• [About this exercise]: Below is a listing with pictures in it. Copy it exactly without them.

▼

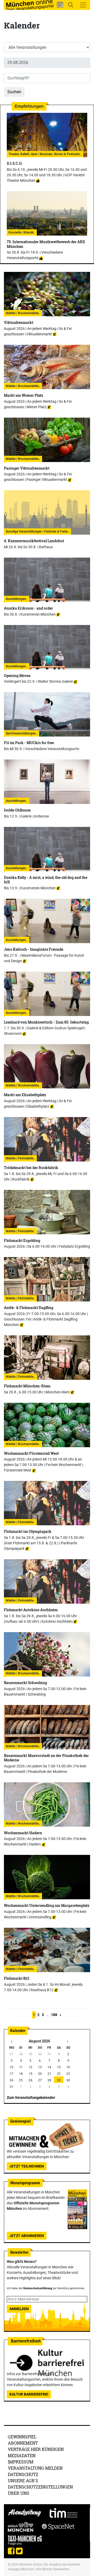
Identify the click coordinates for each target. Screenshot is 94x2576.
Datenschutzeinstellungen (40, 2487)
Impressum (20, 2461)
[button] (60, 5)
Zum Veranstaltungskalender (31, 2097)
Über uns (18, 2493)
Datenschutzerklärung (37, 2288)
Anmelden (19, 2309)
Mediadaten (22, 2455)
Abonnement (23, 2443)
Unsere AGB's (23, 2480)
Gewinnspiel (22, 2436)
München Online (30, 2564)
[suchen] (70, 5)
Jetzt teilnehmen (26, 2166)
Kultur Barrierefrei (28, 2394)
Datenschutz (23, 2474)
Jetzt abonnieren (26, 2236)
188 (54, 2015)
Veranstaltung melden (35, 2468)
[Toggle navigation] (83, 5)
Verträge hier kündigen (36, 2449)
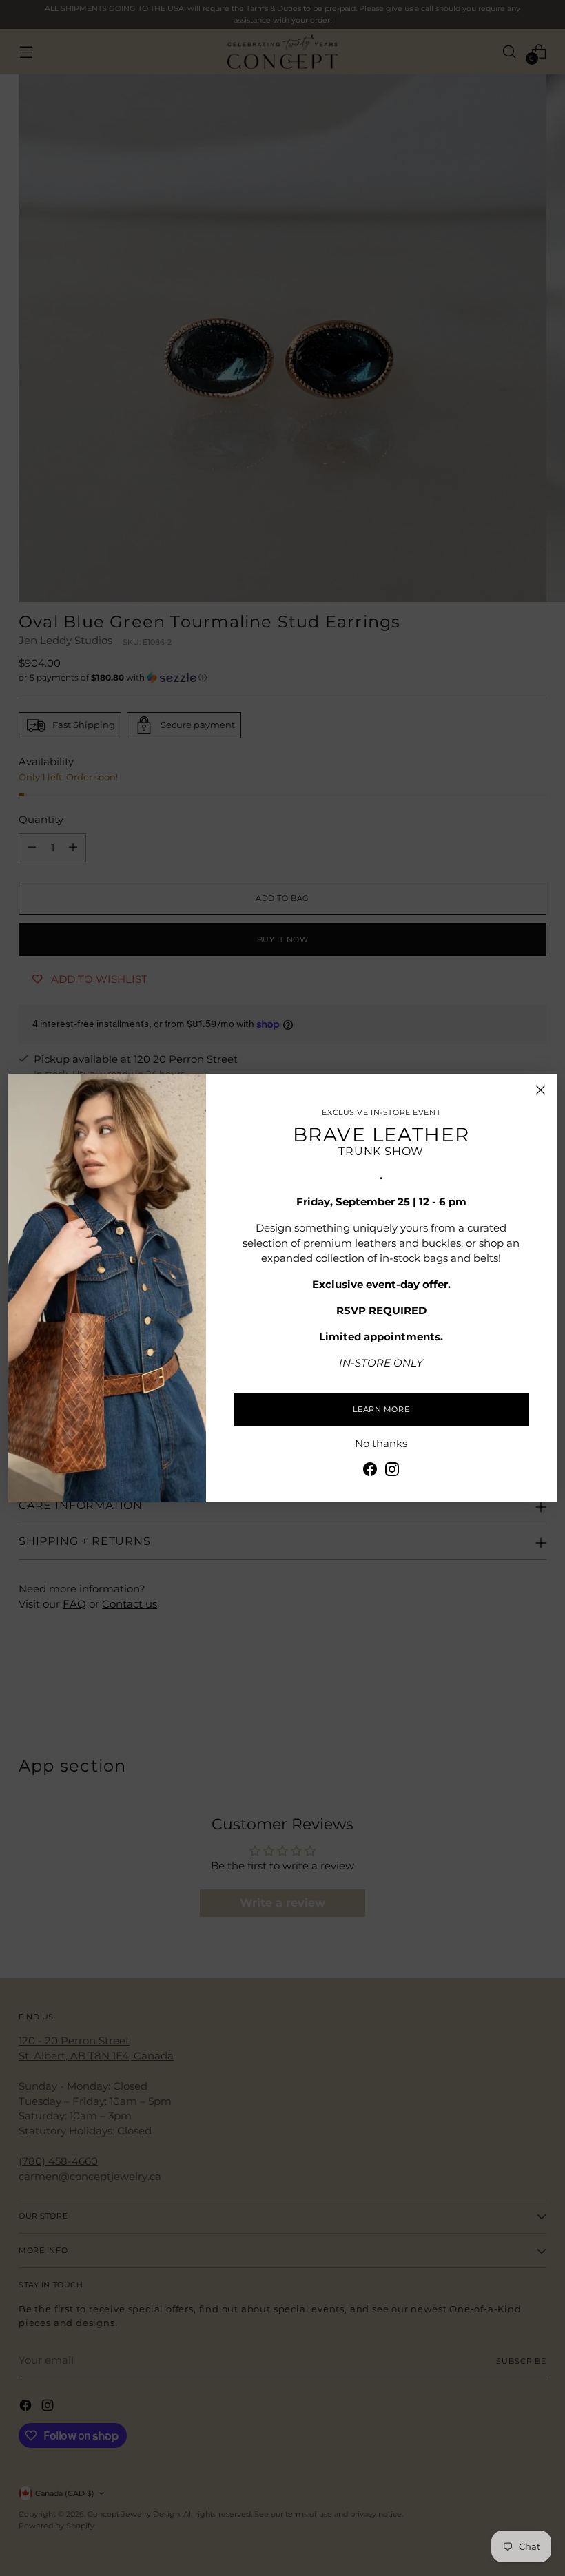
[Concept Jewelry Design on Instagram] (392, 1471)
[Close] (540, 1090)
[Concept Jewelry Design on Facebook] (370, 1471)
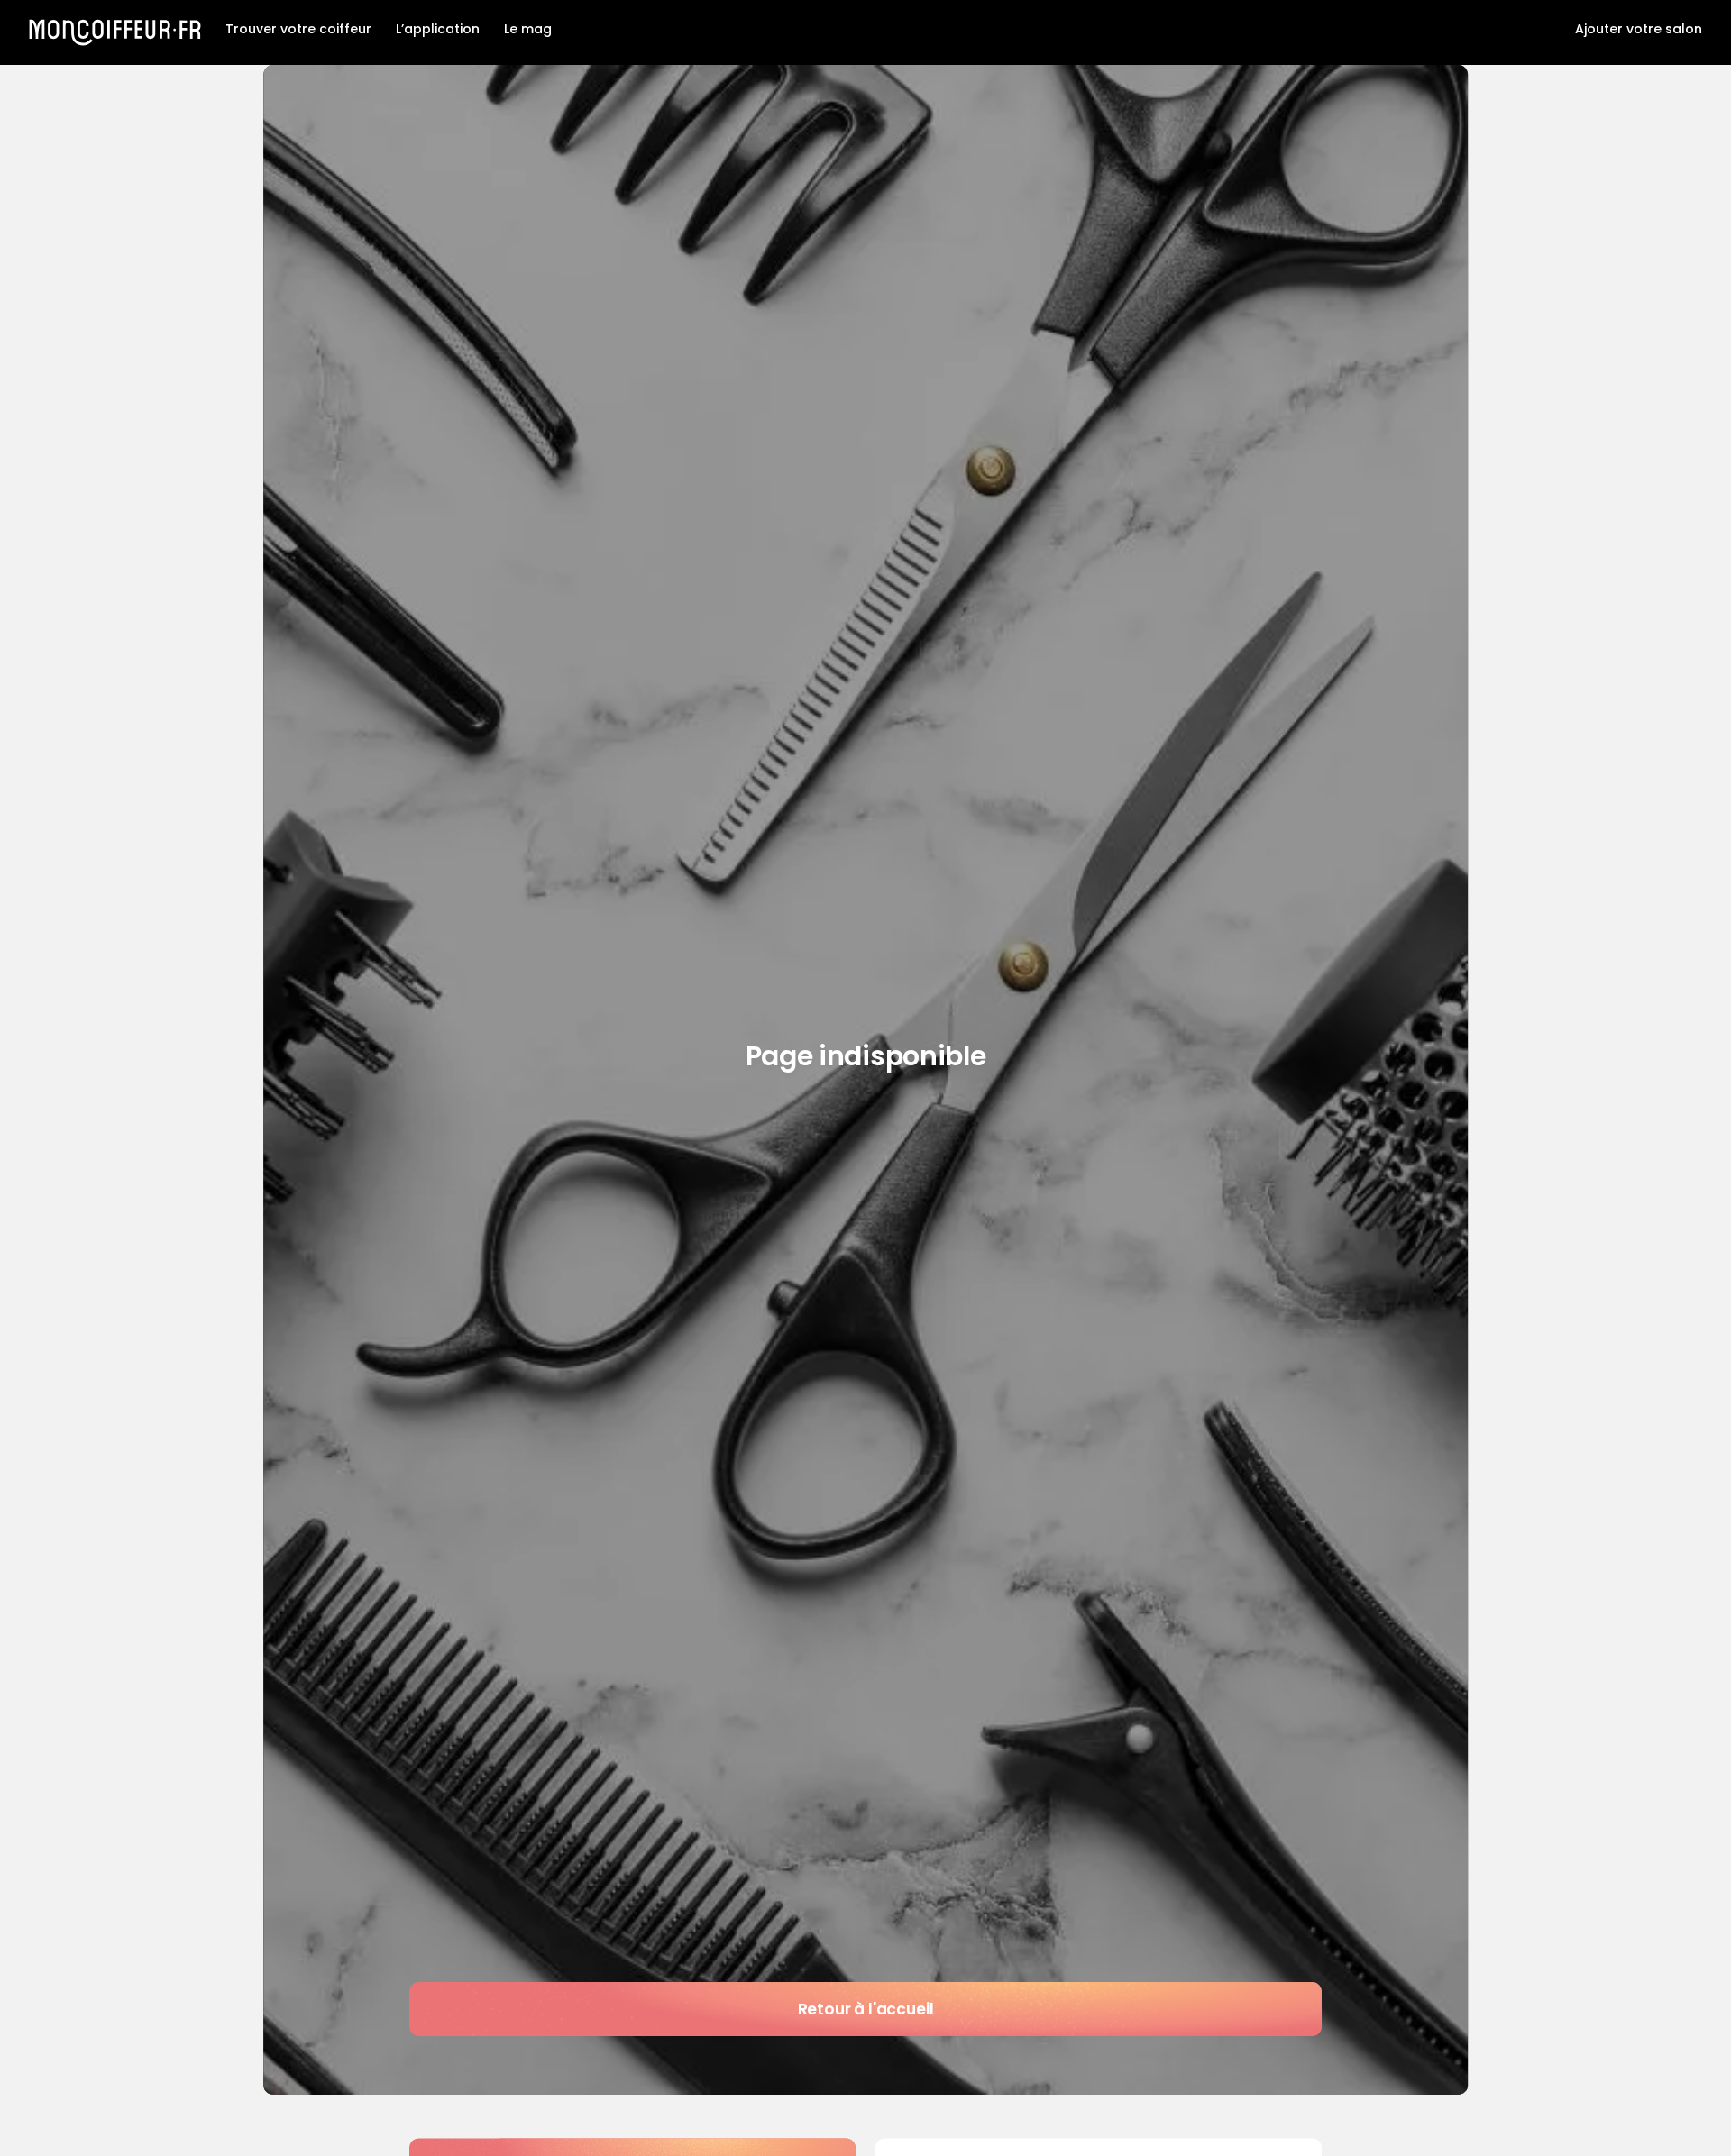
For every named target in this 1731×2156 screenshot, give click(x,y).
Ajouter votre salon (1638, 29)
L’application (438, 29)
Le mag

▲

• [Result]:
Identify the click coordinates for each target. Screenshot is 94x2576.
Datenschutzeinstellungen (40, 2487)
Impressum (20, 2461)
[button] (60, 5)
Zum Veranstaltungskalender (31, 2097)
Über uns (18, 2493)
Datenschutzerklärung (37, 2288)
Anmelden (19, 2309)
Mediadaten (22, 2455)
Abonnement (23, 2443)
Unsere AGB's (23, 2480)
Gewinnspiel (22, 2436)
München Online (30, 2564)
[suchen] (70, 5)
Jetzt teilnehmen (26, 2166)
Kultur Barrierefrei (28, 2394)
Datenschutz (23, 2474)
Jetzt abonnieren (26, 2236)
188 (54, 2015)
Veranstaltung melden (35, 2468)
[Toggle navigation] (83, 5)
Verträge hier kündigen (36, 2449)
[Concept Jewelry Design on Instagram] (392, 1471)
[Close] (540, 1090)
[Concept Jewelry Design on Facebook] (370, 1471)
For every named target in this 1731×2156 screenshot, give click(x,y).
Ajouter votre salon (1638, 29)
L’application (438, 29)
Le mag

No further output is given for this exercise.